Housing prices are up almost 24 percent compared to this time last year.
Those high prices are dashing many people's dreams of home ownership.
If you've been in San Francisco any length of time, you've likely seen once working class neighborhoods change before your eyes.
Today, you'd be hard pressed to find a house in the Outer Richmond District for under the median price of $1.6 million.
And that's killing the dream of homeownership for may locals.
It's a two-bedroom, two-bathroom house built in 1947. So what's the asking price?
And Dan Bonnet of Paragon Real Estate says $1.6 million is the new median price for a house in San Francisco.
And while a 1,400-square-foot house in the Castro District that is priced right at the median, he thinks it will likely sell for $2 million or more.
"We know we're going to attract multiple offers, and it's unfortunately the way things are done in San Francisco," Bonnet said.
And that's frustrating for San Francisco natives like Cloud, a 30-something dog trainer who can't afford to buy in the city where she was raised.
What do you think is causing the increase in housing prices?
"Highly overpaid. I guess mostly techies. The people who get free lunches, free massages, free drinks and think it's just normal. That's driving it out of proportion," Cloud said.
Bonnet believes the problem is inventory, due in part to locals who can't afford to move.
Other realtors point to more tech companies setting up satellite offices in the city, combined with high paid tech workers who reverse commute to the Peninsula.
But whether or not they work in tech, another new report out this week found the people moving into the Bay Area are generally younger, more educated and make a lot more money than the people their pushing out. On average, $18,700 more.
Still, San Francisco Mayor Mark Farrell doesn't blame tech companies for skyrocketing prices.
He blames the people opposed to building more housing.
"It's very frustrating when you have people not wanting the city of San Francisco to build more housing. We have to build aggressively here in the city of San Francisco," Farrell said.
Cloud said, "I think he's not paying attention.

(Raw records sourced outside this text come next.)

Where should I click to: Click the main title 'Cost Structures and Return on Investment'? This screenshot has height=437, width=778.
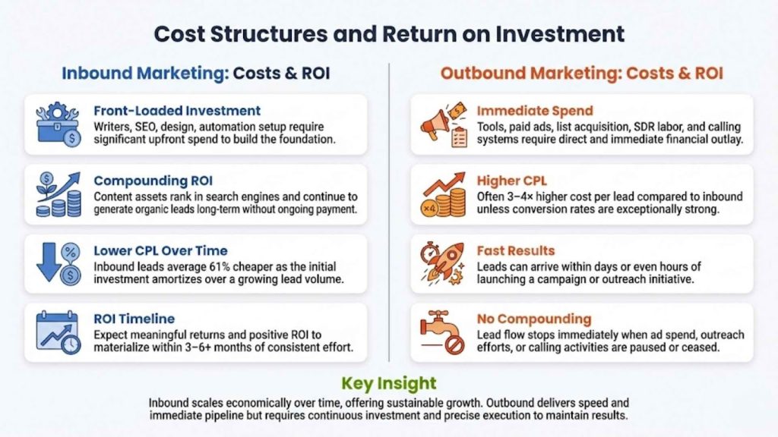389,33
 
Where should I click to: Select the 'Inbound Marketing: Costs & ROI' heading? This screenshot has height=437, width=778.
195,74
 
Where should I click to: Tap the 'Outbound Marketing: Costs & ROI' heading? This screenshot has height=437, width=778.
582,74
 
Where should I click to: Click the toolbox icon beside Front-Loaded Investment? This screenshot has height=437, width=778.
58,124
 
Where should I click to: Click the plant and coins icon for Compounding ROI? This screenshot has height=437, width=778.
58,194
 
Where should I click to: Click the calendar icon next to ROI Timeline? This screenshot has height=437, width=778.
58,332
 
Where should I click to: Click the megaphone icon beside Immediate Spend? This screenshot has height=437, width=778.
443,124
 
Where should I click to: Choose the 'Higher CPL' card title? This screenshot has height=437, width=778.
511,181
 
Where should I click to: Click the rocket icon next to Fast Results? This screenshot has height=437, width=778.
443,264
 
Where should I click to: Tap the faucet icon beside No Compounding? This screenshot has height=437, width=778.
443,332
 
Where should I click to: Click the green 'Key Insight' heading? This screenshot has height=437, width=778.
389,383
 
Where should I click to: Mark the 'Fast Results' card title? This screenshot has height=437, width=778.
516,250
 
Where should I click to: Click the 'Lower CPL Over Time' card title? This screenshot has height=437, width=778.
160,250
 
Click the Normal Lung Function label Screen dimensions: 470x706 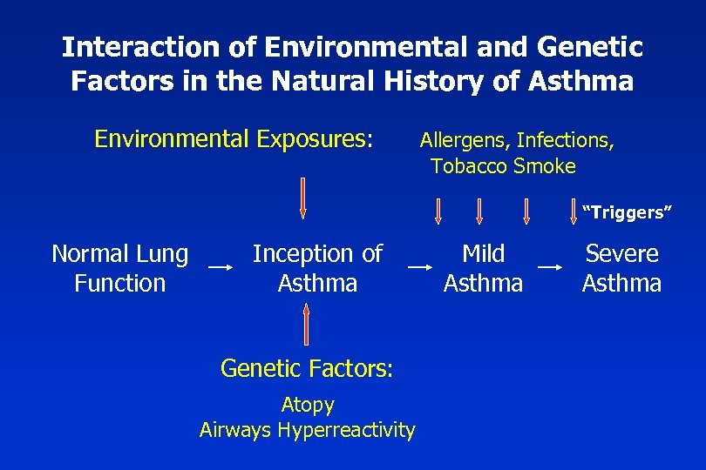[x=119, y=268]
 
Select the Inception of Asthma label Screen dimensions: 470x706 [x=317, y=268]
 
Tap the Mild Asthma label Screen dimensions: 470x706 [x=483, y=268]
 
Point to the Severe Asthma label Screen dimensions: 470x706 [x=621, y=268]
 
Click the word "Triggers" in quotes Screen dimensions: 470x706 [x=628, y=212]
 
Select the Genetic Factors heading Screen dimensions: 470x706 [x=308, y=368]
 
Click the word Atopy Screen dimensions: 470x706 [x=308, y=405]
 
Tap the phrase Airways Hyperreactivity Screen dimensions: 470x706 [x=308, y=429]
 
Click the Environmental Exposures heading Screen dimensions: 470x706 [x=234, y=139]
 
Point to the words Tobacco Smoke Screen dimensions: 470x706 [x=503, y=166]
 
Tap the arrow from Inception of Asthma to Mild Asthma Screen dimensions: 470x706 [x=422, y=264]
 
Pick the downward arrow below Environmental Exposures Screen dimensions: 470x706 [x=302, y=197]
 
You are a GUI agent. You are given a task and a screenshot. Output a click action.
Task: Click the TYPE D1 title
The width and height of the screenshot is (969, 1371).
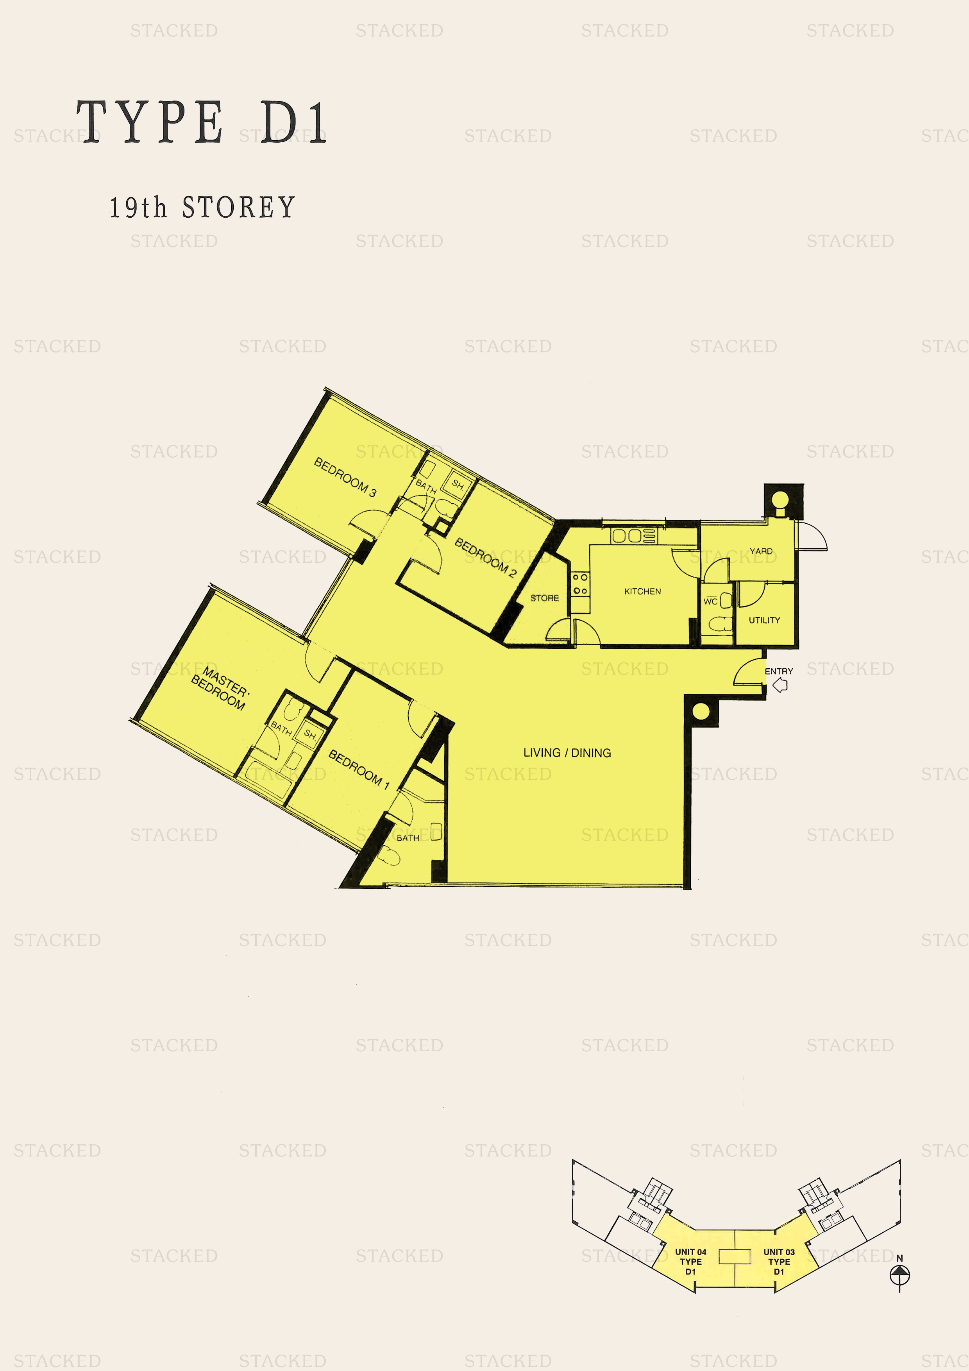coord(202,122)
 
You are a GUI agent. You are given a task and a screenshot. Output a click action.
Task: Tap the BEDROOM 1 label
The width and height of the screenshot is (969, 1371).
coord(359,769)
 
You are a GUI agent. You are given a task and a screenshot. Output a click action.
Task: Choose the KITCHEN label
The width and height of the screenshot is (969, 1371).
coord(642,591)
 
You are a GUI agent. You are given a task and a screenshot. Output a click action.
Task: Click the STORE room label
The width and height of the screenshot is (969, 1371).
coord(545,598)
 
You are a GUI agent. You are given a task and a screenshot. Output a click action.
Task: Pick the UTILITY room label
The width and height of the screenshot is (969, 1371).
coord(764,620)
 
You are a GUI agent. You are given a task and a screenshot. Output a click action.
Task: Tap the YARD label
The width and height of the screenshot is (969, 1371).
coord(761,551)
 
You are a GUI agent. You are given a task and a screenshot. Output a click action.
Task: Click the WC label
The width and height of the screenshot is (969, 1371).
coord(710,601)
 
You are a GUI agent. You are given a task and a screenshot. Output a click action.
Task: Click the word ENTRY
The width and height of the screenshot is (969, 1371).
coord(779,671)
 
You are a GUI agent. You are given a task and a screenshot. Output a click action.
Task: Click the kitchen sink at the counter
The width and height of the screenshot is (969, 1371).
coord(626,536)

Its not that we need more housing, it that we need fewer people."
Realtors point out that building new housing stock would likely be in the form of condos, which haven't see as steep of a price hike as these single family homes.
The median condo price is still under $1.2 million and only increased 4.6 percent since last year.
But keep in mind, all of these prices are generally higher in the second quarter of the year and experts expect these median prices to rise.